Exactly two months ago, on March 11th, I quit my job.
I had been working for the company-I-shall-not-name since June 2010. Nine months. Not a very long time, but long enough to make me lose 5 kilos and almost get crazy. But even though I was getting crazy and crazier, more and more stressed, and even a little depressed, it took me quite some time to make up my mind and decide to leave.
I kept telling myself that maybe I could stay a little bit longer, it wasn’t so bad after all. Actually, it was! The team had been understaffed since before Christmas, the amount of work was getting higher and higher, and the amount of stress as well. The supervisor was a mess, and to be honest the salary wasn’t that great.

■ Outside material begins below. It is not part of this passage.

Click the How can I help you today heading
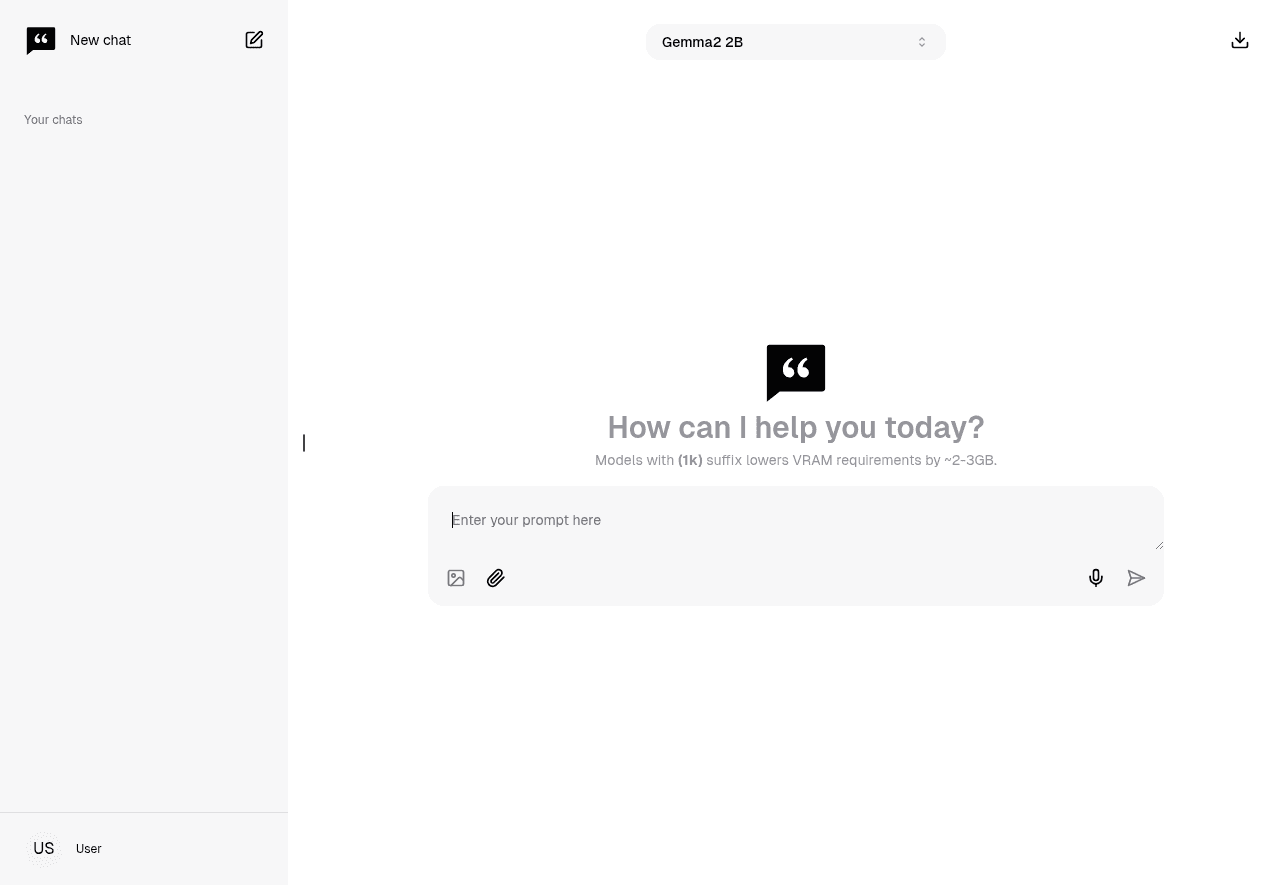The width and height of the screenshot is (1280, 885). [796, 427]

But I had a salary after all, didn’t I? That’s true. But was it worth almost getting sick for so little a salary? Having the privilege to choose and take some time off, I finally made my decision.
Eventually I told my supervisor that I didn’t like how the project was managed, that I had enough and in two weeks I was leaving. And after two very, very, very long weeks, finally the moment to say goodbye arrived. Freedom, at last!
It’s been now two months since I have left the company-I-shall-not-name. How is it going? Great!
Now I get the time to do all the things I didn’t have time to do while I was working.
I picked up some knitting projects, and I’m making some attempts at crafting. I’m trying out new recipes, and I’m baking cakes. I also eat them 🙂 (with a little help from M.) but I didn’t gain my 5 kilos back. Which is not a bad thing, after all.
I can also go shopping! When I was working either the shops where closed (in what country the shops close at 5 pm?? The Netherlands…) or I was too tired to go out. Now I can go out, even just for a walk, whenever I want.
I keep reading, the only difference is that I’m on the couch – with a coup of tea and a piece of cake – and I don’t have to stop reading because I have to get off the train. Or because I’m too tired after a day at work, and my eyes are closing.
I started gardening. I’m growing a sunflower and some herbs. I got celery, parsley, chives and basil. They’re still too small, not quite enough to season the new recipes I’m trying, but I’ll just have to wait a little bit.
I also started this blog. Like my plants, this blog too will grow with time? We’ll see.
While I do all these things, I’m also taking the time to think what I really want to do with my life. So since a few weeks I’ve started a course on translation. Now it’s a good time to go back to something I studied and I like (and was good at. Let me brag a little!).
I’m still not sure where I will end up. What I’m sure of is that I’m finally trying to be the one who makes things happen, and not just wait to stumble upon them by chance.